According to the passage below about the electronic nose, what was the device originally planned to be?

BEGIN READING TEXT

As the product is actually a train brake, it can be problematic, as the brake force significantly decreases in this case. Fortunately, the brake system is designed in a way that the other brake devices can compensate for the breakdown. And at last, some words about the project of my heart, the electronic nose. The idea of our electronic nose is to develop a device that is able to identify smells and odors. The original plan was to develop a breathalyzer to identify COVID-19 infection. Although the prototype of our device was ready, we did not manage to find a medical partner to conduct the trials, because the system was overloaded. As we had the device, we started to measure smells of objects or fluids that we found in the lab. The first trial was to identify if there is sugar in the coffee or not, which task we managed to solve. Then we did experiments in the food industry to identify spoiled meat, milk, etc. We also work with the police to find drugs and explosives.

You may take a look at my homepage for more information on our results in this topic. As you may have guessed, I am not an employee with a 9 to 5 type of job. I am an entrepreneur. I manage my own company. It means that while being an AI expert I also have to manage my team and build the business. High-quality software is to be delivered. We have responsibilities, bugs, and warranty periods. This is where I learned how to build complex software systems, run a business, manage employees, manage projects, and manage clients.

END READING TEXT
BEGIN SUPPLIED ENTRIES

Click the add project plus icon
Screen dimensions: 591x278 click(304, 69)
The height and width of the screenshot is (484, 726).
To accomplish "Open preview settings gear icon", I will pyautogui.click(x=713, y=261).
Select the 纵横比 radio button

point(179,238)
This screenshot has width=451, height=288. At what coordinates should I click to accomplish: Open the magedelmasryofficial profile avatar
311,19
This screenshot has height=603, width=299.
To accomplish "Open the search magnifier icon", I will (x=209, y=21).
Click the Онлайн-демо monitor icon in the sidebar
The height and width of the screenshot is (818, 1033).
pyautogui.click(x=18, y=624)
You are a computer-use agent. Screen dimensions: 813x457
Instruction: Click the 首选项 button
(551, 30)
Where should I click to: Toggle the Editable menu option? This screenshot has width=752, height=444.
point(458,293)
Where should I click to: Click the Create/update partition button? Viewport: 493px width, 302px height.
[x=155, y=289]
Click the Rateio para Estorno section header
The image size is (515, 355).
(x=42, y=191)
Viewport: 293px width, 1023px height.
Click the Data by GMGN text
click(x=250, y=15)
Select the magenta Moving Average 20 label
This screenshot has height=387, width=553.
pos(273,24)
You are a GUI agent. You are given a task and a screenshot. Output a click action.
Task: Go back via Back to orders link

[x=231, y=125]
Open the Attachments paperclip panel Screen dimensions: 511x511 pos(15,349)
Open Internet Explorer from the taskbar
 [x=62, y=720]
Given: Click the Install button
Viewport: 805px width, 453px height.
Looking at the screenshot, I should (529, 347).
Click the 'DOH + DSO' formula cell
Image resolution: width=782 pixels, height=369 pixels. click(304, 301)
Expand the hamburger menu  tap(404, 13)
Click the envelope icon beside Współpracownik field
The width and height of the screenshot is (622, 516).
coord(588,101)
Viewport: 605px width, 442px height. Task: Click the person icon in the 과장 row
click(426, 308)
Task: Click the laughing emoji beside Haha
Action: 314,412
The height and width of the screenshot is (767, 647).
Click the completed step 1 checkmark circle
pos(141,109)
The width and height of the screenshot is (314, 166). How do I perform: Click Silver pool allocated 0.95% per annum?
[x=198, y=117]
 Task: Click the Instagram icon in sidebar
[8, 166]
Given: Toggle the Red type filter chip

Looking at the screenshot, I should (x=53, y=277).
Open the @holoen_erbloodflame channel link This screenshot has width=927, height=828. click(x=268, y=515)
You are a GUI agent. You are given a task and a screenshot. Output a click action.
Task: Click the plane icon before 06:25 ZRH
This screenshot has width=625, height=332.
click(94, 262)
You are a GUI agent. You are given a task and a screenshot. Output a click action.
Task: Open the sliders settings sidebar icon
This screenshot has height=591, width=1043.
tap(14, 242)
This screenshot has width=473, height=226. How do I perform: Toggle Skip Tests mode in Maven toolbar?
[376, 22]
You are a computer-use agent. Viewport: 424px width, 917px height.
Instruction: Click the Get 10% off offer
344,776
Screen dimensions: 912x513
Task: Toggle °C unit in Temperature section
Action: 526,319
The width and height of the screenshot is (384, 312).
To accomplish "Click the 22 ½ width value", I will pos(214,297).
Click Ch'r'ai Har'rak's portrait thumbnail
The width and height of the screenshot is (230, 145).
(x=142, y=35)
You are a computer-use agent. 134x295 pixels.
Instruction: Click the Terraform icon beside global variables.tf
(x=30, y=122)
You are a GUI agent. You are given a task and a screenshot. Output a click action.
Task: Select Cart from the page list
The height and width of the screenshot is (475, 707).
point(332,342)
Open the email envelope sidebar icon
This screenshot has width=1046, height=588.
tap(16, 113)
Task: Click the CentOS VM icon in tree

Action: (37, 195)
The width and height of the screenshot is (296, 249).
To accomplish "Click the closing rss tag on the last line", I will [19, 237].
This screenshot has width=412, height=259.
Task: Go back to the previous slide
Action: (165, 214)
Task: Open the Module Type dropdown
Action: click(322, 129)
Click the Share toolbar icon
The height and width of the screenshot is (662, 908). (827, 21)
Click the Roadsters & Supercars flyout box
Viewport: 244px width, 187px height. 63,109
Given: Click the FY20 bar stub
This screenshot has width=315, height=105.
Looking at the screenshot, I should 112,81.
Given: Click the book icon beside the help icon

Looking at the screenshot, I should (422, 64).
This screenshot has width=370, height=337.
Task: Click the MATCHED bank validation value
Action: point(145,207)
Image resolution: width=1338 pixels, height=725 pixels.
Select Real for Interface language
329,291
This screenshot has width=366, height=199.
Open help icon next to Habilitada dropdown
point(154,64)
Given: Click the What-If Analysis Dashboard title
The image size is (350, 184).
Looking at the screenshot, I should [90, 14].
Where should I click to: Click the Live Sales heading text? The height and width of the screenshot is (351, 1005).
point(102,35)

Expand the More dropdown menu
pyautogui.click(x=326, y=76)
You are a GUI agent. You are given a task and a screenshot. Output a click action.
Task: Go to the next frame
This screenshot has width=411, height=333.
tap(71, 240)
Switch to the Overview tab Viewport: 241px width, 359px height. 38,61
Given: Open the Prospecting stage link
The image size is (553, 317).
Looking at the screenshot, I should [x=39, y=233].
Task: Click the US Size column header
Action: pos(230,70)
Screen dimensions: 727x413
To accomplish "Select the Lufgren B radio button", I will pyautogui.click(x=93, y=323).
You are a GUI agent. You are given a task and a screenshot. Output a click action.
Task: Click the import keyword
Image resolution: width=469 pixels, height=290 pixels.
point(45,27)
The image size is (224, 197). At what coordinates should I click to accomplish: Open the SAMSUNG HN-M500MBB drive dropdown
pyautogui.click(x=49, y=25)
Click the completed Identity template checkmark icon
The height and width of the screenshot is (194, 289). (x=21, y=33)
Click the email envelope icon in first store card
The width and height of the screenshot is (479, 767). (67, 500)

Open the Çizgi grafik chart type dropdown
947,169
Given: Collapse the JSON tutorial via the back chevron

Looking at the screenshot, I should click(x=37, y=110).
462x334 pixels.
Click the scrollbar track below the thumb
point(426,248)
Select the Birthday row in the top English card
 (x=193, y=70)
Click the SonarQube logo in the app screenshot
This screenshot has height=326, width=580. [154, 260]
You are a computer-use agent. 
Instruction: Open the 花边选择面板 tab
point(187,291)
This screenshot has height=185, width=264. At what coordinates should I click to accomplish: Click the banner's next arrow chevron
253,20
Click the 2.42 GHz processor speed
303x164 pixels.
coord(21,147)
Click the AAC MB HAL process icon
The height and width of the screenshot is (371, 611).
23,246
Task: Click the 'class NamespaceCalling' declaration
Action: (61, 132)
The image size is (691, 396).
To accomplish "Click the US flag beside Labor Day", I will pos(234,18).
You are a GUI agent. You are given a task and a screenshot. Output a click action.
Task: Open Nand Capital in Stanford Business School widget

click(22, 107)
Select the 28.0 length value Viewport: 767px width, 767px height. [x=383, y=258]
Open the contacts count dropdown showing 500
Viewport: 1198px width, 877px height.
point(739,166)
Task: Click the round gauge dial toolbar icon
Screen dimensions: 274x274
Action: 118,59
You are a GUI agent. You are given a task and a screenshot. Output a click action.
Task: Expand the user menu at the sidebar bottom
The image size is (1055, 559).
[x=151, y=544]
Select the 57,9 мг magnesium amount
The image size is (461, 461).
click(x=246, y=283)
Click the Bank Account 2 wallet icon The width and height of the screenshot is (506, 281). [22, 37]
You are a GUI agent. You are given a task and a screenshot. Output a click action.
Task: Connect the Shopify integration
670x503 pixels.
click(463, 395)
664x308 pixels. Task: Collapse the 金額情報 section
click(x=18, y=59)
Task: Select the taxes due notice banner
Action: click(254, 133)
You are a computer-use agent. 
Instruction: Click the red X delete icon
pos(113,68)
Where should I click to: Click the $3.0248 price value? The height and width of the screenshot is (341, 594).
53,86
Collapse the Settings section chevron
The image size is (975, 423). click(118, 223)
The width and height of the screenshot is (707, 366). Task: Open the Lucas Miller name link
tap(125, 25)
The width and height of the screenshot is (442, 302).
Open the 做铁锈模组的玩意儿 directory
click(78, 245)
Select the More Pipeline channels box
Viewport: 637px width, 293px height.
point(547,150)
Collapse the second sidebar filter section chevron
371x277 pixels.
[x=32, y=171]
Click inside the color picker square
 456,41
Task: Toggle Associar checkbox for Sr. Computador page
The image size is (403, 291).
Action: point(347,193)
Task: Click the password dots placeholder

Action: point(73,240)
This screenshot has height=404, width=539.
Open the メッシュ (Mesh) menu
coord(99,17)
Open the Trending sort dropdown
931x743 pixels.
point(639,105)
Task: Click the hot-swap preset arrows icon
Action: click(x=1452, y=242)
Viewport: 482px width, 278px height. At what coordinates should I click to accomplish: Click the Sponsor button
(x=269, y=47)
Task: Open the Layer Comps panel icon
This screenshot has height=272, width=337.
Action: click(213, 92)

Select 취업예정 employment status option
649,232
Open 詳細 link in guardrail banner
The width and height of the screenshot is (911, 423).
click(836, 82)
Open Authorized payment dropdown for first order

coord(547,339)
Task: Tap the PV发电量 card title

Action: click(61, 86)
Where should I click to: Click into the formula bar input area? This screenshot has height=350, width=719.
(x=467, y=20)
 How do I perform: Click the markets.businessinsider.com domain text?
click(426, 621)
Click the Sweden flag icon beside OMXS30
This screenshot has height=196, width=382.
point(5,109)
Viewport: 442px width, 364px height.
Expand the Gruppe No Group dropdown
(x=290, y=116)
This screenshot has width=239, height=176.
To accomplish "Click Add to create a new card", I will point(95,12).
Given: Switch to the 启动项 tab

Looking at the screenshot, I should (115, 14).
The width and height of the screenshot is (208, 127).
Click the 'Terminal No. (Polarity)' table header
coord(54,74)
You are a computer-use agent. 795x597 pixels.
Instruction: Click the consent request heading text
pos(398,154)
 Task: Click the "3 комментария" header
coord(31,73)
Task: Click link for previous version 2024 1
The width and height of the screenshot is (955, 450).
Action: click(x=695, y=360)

END SUPPLIED ENTRIES

> WRITTEN SOLUTION
A breathalyzer to identify COVID-19 infection.